I'm not a fan of prequels in general, but I appreciate when Enterprise does that well. Laying the foundations and overcoming the roadblocks to the inevitable future is all well and good, but in this one, prolific expanded universe scribes the Reeves-Stevenses are more concerned with shoving in as many familiar Vulcan things as possible. T'Pau! Surak! IDIC! Sehlats! Katras! Mount Selaya! Spock's trivia questions! TOS was the best! So why aren't I watching that?

These terrorist crises are also getting a bit repetitive, and it only took them four episodes to find a convenient get-out for T'Pol's marriage.
"Vulcans can lie and cheat with the best of them" - Jonathan Archer

Awakening (4x08) ***


It is satisfying seeing Vulcans being smug and superior among themselves for a change. I can't remember much about how Soval behaved in the early seasons, but if he was as annoying as your standard Vulcan politician, his defrosting character arc is up there with the best in Trek.

I'm also grateful that they clear up the whole katra business a little by stating that most Vulcans consider it a myth. That's always bugged me. Then again, by having Archer impress T'Pau, there's a new potential continuity issue of why she's such a xenophobic bitch by the time she runs into Kirk and McCoy, but a lot can happen in a century.

*Stored rows*:

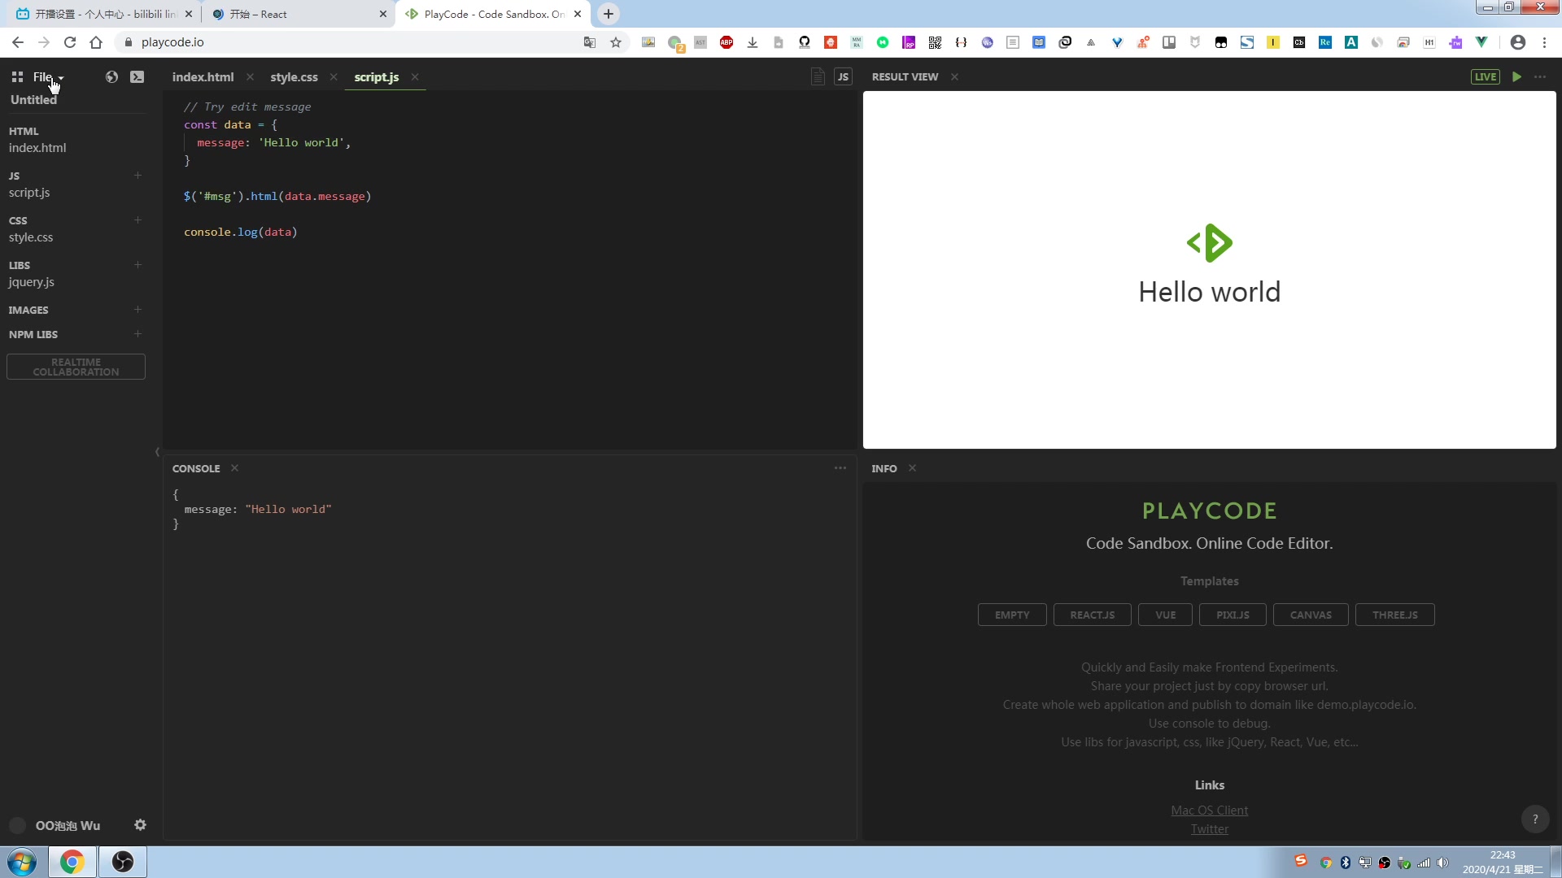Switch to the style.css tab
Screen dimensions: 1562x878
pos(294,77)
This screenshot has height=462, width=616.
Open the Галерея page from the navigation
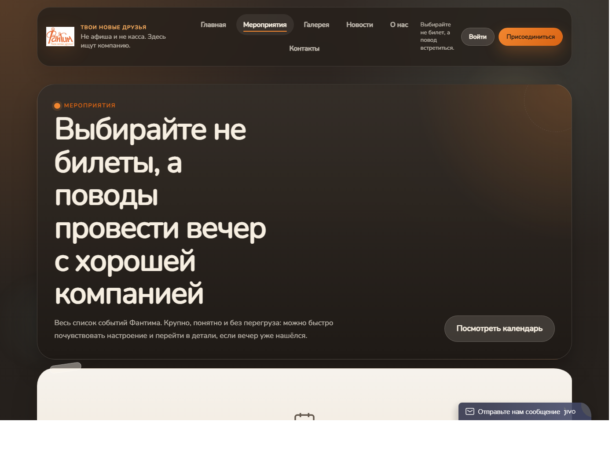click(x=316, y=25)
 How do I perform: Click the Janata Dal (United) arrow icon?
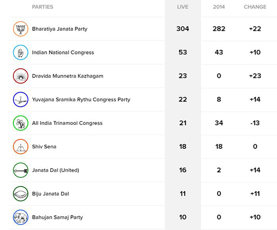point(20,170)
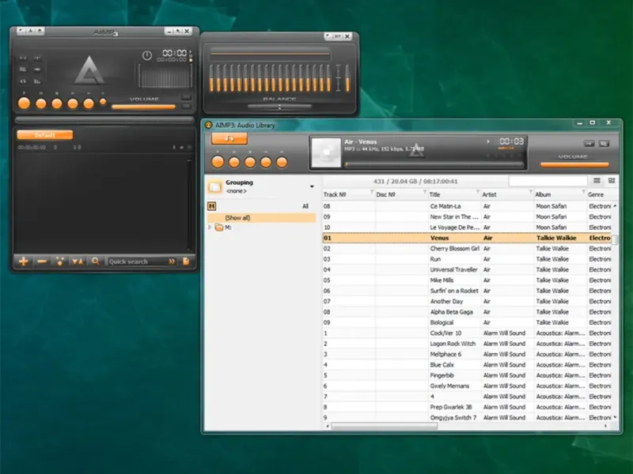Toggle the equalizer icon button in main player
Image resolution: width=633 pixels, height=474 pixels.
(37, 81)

*What you need to do*:
Please answer from the Enterprise episode review: how do most Vulcans regard the katra?

*Completed exercise*:
They consider it a myth.